Aiyb Dieng,
(Subharmonic, 1996)

The African dub of Rhythmagick features the crisp, fluid ethnic percussion of Trilok Gurtu matching the talking drum, congas and more of master percussionist Aiyb Dieng. Reeds are played by Pharaoh Sanders. Of course, the serpentine cosmic jazz from Sanders' tenor saxophone shows up, but Sanders also plays the full, Arabic-sounding double-reed North African oboe known as a ghaita, a type of shawm. (Inexplicably, Sanders is credited with "metal and wood flutes.")

Also adding to this album are two additional bata players: Daniel Ponce and Carlos Cordova. Their brisk, percolating beats on that double-headed drum add to the rich, layers of percussion. That layering is the plastic sonic mosaic one comes to expect from a Bill Laswell production.
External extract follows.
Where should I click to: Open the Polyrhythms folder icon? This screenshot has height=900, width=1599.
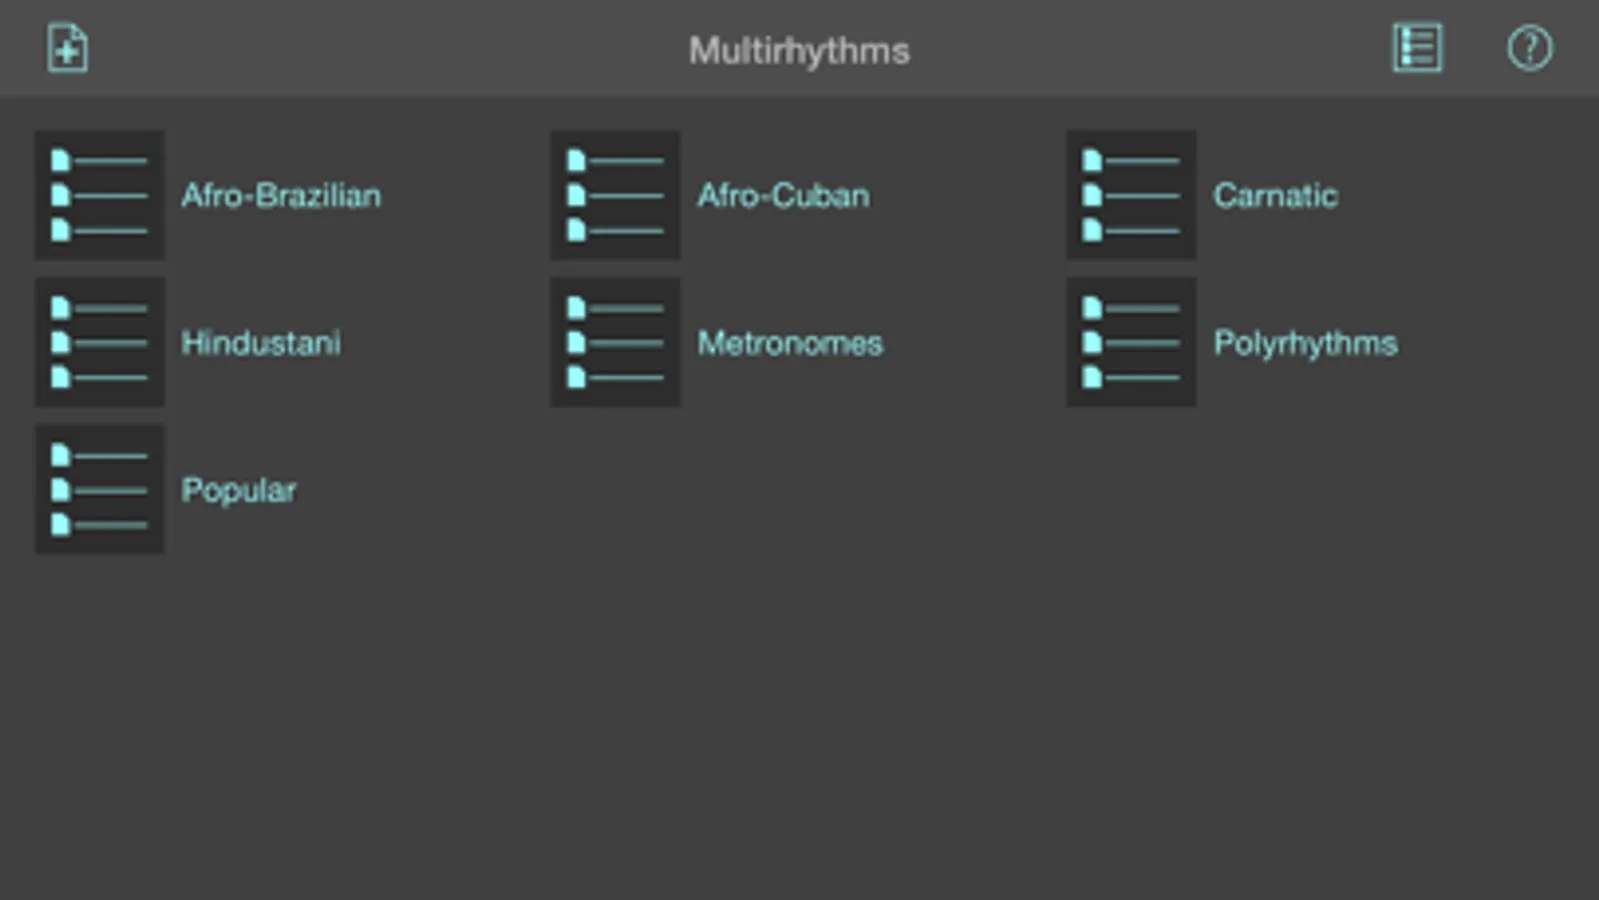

Laswell himself is on hand for deep, trademark "low bass" while Bootsy Collins adds a touch of psychedelic soul guitar and "Space Bass." The high, melodic timbres are not abandoned, but just subtly understated through effective treatment on the 6- and 12-string guitars from master of the frets, Nicky Skopelitis. Bernie Worrell adds melody and rhythms to this afro-dub beat creation on Hammond B-3 and clavinet -- the keyboard of funk. Primarily an instrumental album, vocals that are present come from street-poet and rap forefather Umar Bin Hassan (The Last Poets).